The method for determining project process is at the discretion of Alpiq. Under the cost-based input method, the revenue recognised best reflects the service already rendered to the customer. Applying this method requires certain estimates and forecasts. As a result, the expected additional costs in particular until the project is completed, which influence the degree of completion, are subject to significant uncertainty. Furthermore, estimated total costs may deviate from costs actually incurred upon the project being completed. Under project controlling, the cost estimates are reviewed regularly and adjusted if necessary. The adjustments relate to the expected total costs, the degree of completion and therefore also the amount of revenue already recognised.

Revenue from other services

Revenue from other services from contracts with customers is recognised, on the one hand, over the time period over which the performance obligation is satisfied on a straight-line basis. On the other hand, Alpiq applies the following practical expedient: if Alpiq has a right to consideration that directly corresponds to the value to the customer, then revenue is recognised in the amount that can be billed.

Practical expedients applied regarding revenue from contracts with customers

Alpiq exercises the practical expedient provided in IFRS 15 and, wherever possible, opts not to disclose the remaining performance obligations at the end of the reporting period.
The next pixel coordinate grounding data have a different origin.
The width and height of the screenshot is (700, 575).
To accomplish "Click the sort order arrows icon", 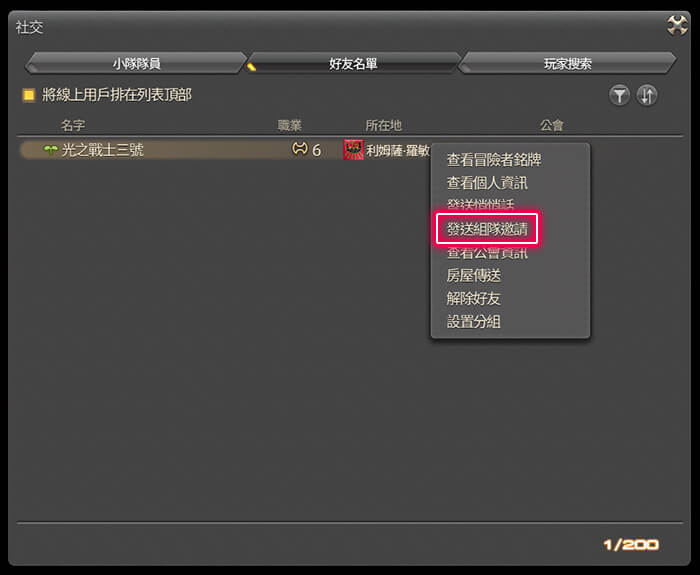I will (x=647, y=95).
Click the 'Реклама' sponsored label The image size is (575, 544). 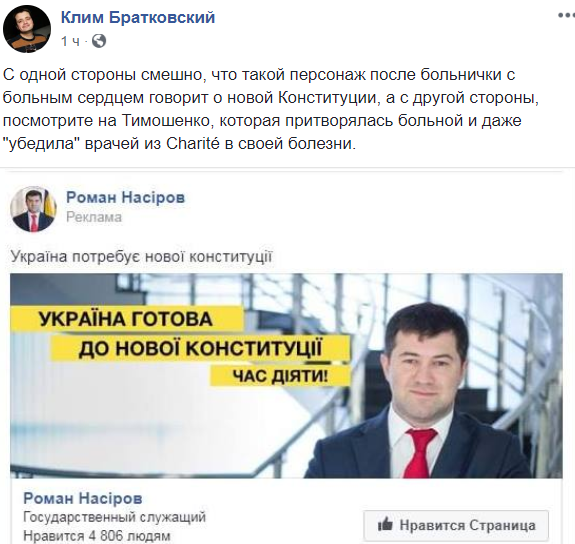[x=94, y=217]
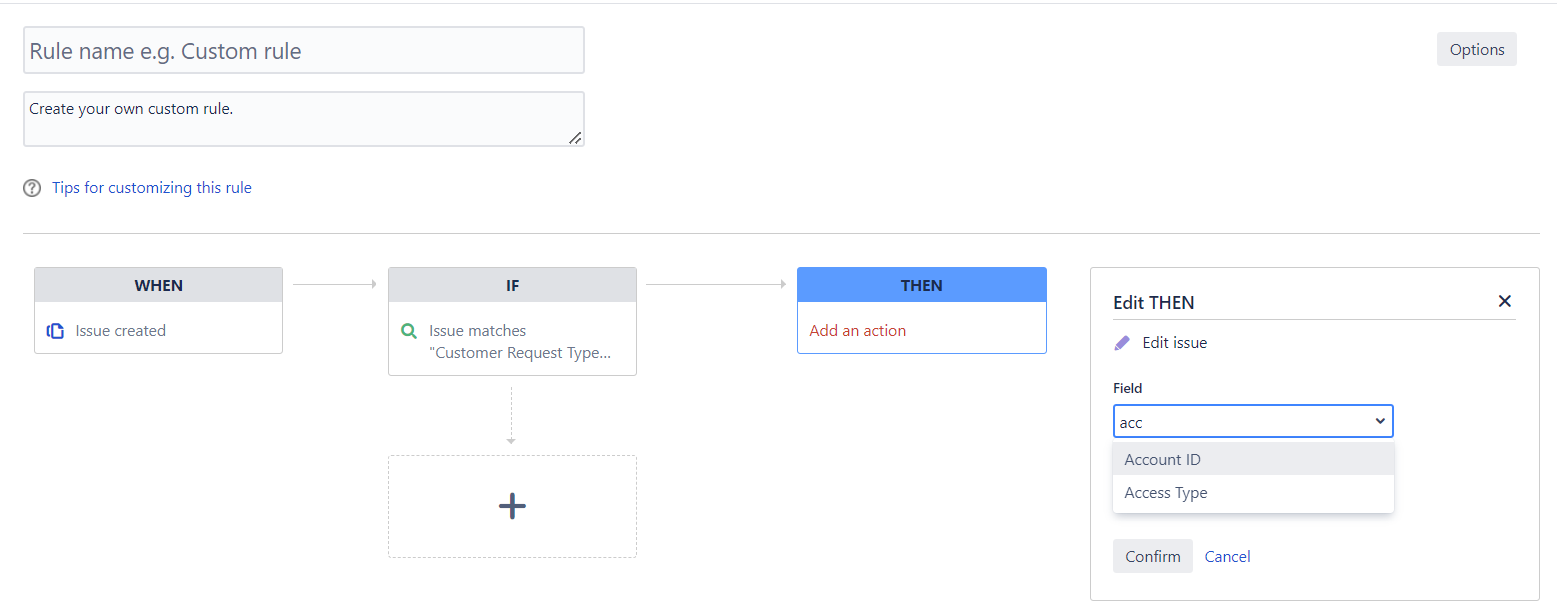The image size is (1557, 613).
Task: Select the THEN block header
Action: [x=921, y=284]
After applying this practical expedient, the remaining performance obligations disclosed in continuing operations at the end of the reporting period are not significant.

Alpiq applies the practical expedient and does not capitalise incremental costs of obtaining a customer contract, as far as these costs would be amortised within one year. Due to the application of this practical expedient, Alpiq did not disclose any significant costs of this type.

Income from energy and financial derivatives

Energy and financial derivatives are measured at fair value through profit or loss. Changes in value in energy derivatives are disclosed in net revenue in the period in which they occur. Revenue from trading in energy and financial derivatives comprises realised net gains and losses from settled contracts and unrealised changes in the fair value of unsettled contracts. For more information on measurement, please refer to note 3.2.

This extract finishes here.